Kemudian hari, saat Gurutta makan telat seperti biasa, Ambo Uleng bertanya apakah Gurutta pernah jatuh cinta. Maka Gurutta menceritakan pengalamannya saat muda yang jatuh cinta berakhir menyakitkan. Tapi bukan itu pertanyaan Ambo Uleng. Sebelum Ambo Uleng, ada satu yang lebih dulu bertanya.
Ada pasangan sepuh termesra di satu kapal Bliter Holland, namanya Mbah Kakung Slaet dan Mbah Putri Slamet. Mereka benar-benar paling romantis, padahal usianya 80-an. Setiap hari selalu bermesraan. Mbah Kakung yang pelupa dan pendengarannya kurang baik (yang bikin Anna jengkel setiap makan di kantin) hnya ingat tanggal dan tahun ia menikah dengan Mbah Putri.
Sampai suatu ketika, Mbah Putri meninggal saat sujud shubuh. Histerislah satu kapal. Sejak itu Mbah Kakung jadi tidak mau makan. Dia sedih karena kekasih hatinya dilempar ke laut, padahal ia ingin dimakamkan bersebelahan. Akhirnya Mbah Kakung bertanya, kenapa harus sekarang? Kenapa enggak pas pulang dari haji saja? Gurutta kembali menjawab.
Lalu, pertanyaan keempat diajukan oleh Ambo Uleng. Masih ada kaitannya dengan jatuh cinta. Itulah kenapa Ambo Uleng sangat pendiam. Dia sedang patah hati. Ambo menjelaskan cerita mengapa ia patah hati pada Gurutta. Pertanyaannya, apakah masih ada harapan baginya untuk merebut kembali gadis yang ia cintai? Gurutta tidak menjawab pasti, tapi menentramkan Ambo Uleng.
Suatu hari, kapal dirampok oleh perompak. Nama kapten perompak itu Asad. Saat itulah, pertanyaan muncul dari seorang yang selama ini selalu menjawab, menenangkan, dan menjanjikan penumpang haji yang keresahan. Gurutta Ahmad Karaeng. Ambo Uleng memintanya memimpin perlawanan pada perompak. Namun Gurutta ragu dan memutuskan tidak.
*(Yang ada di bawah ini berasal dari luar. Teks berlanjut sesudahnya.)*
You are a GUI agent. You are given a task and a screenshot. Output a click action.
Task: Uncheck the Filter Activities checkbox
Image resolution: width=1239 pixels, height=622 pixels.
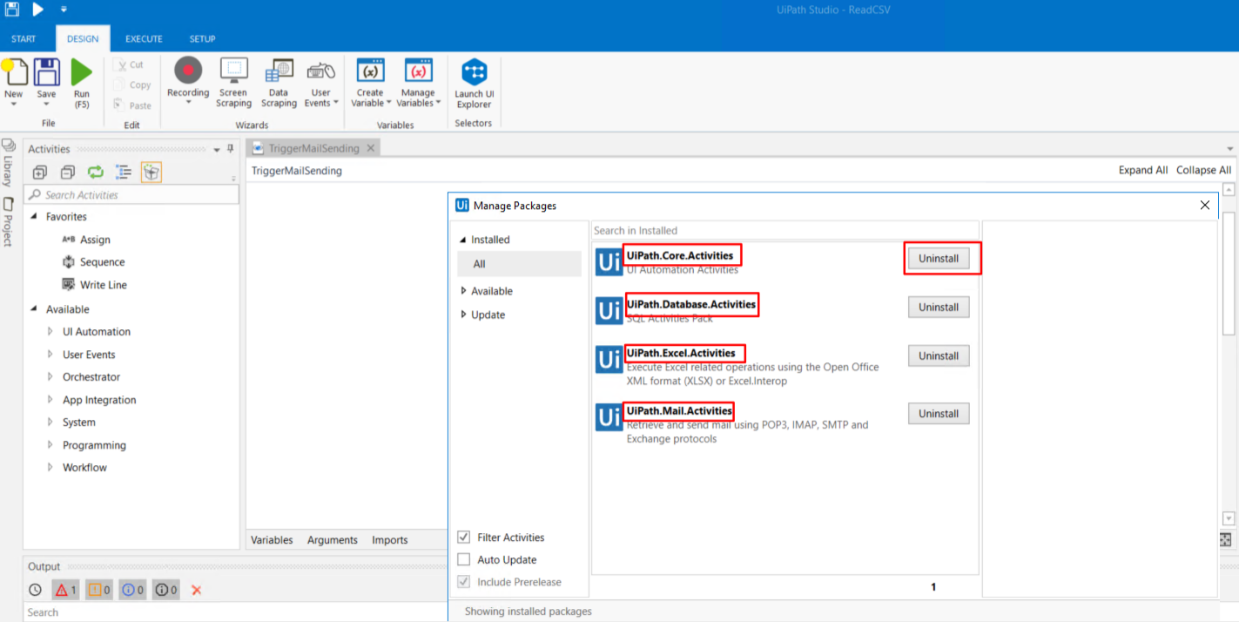pos(464,537)
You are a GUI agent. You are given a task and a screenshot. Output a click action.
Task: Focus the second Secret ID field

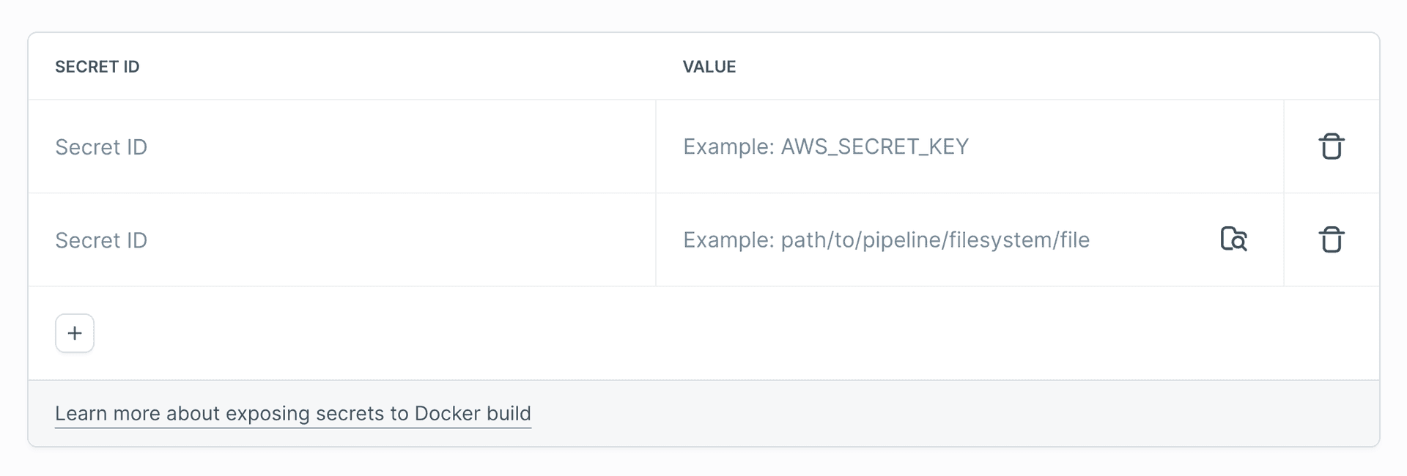point(341,239)
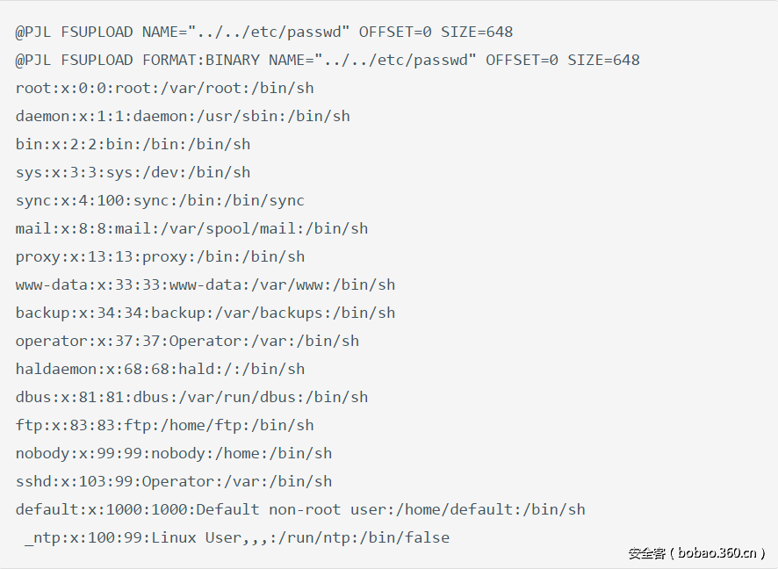Click the operator:x:37:37 entry line
The height and width of the screenshot is (569, 778).
click(x=187, y=342)
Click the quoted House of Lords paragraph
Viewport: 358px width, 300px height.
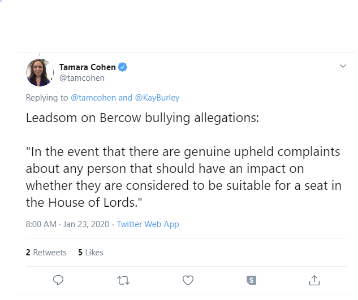pos(184,177)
Ambo Uleng berkata, ia paham kenapa Gurutta tidak mau. Karena Gurutta ingat kejadian cintanya. Karena perang melawan Belanda-lah makanya kekasih hatinya meninggal. Ambo Uleng berkata bahwa ini penting. Jika ingin merdeka, relakan jiwa. Jika ingin bebas, tukar dengan nyawa. Gurutta amat berterimakasih pada kelasi yang dulu amat pendiam sekarang pemberani, menunaikan tugasnya sebagai pelaut sejati.
Bagaimana ending-nya? Semua brilian. Semua menakjubkan. Kalau aku jelaskan di sini, kalian jadi ga baca deh bukunya. Jadi bacalah. Ini hanya sekedar referensi kalian kalau mau beli atau baca buku Rindu ini. Trims!